July 08, 2017
Source: Wikimedia Commons
Dickens turns out to have been not so much a caricaturist, as he is often accused of having been, as a prophet. Mrs. Jellyby was but a single individual, but she was a forerunner of our own time, when mass concern for social justice and even the fate of the planet itself is combined, at least in British youth, with complete indifference to immediate surroundings.

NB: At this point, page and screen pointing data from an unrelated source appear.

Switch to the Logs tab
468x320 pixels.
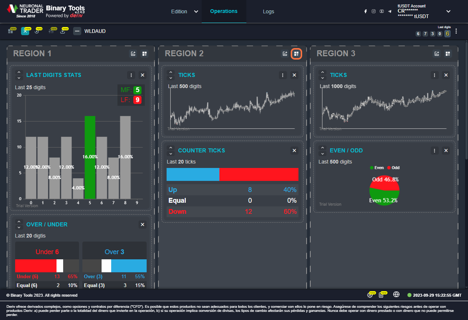pyautogui.click(x=269, y=11)
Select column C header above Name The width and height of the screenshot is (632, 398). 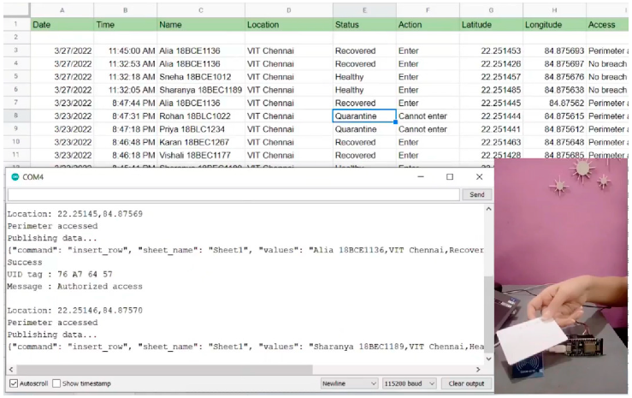[x=200, y=9]
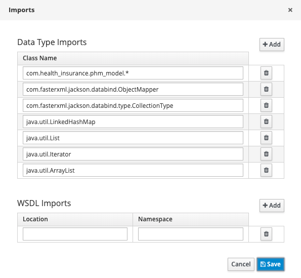The image size is (301, 278).
Task: Remove the CollectionType import with trash icon
Action: click(266, 105)
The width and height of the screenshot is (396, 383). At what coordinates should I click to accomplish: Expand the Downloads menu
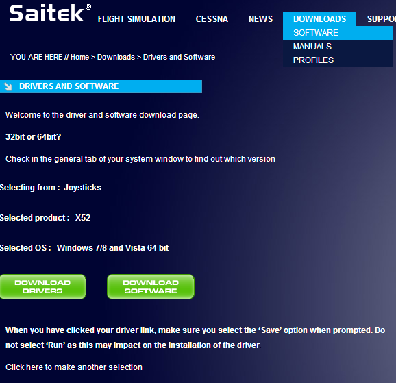click(x=319, y=19)
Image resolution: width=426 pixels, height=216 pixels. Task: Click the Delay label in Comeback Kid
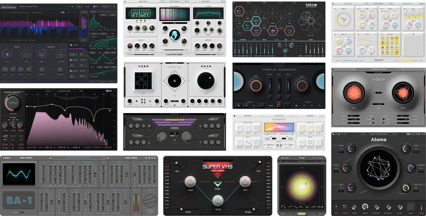[174, 128]
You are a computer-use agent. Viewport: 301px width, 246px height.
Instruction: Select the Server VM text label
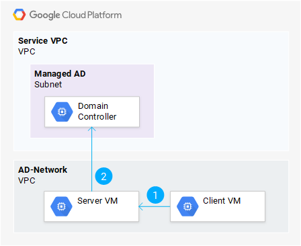pos(97,201)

The second great intellectual influence on modern British youth is, of course, Marie Antoinette, who, in playing shepherdess, adopted for a time the role of someone much below her in social class. In the same way, the lumpenintelligentsia plays at being prole, though never with the intention of remaining at the bottom rung of society for any length of time, let alone permanently (and certainly not economically), any more than Marie Antoinette wanted to shepherd sheep for the rest of her life. The problem is that when you play a part for long enough, that part, irrespective of your original intentions, becomes your true self, and you have no other. British youth are not alone in this, but they have gone further in self-proletarianization than any other youth that I know. Incidentally, in their imitation of the proles (which they think virtuous), they demonstrate how they really conceive of them: vulgar, dirty, coarse, and foulmouthed. Genuine proletarians are, or at least once were, not at all like this”not en masse, not as the lumpenintelligentsia now is.
So the Glastonbury Festival is a mass gathering not of youthful idealists, but of moral and intellectual hybrids of Marie Antoinette and Mrs. Jellyby. Half Jellyby, half Marie Antoinette: Such is the soul of modern British youth.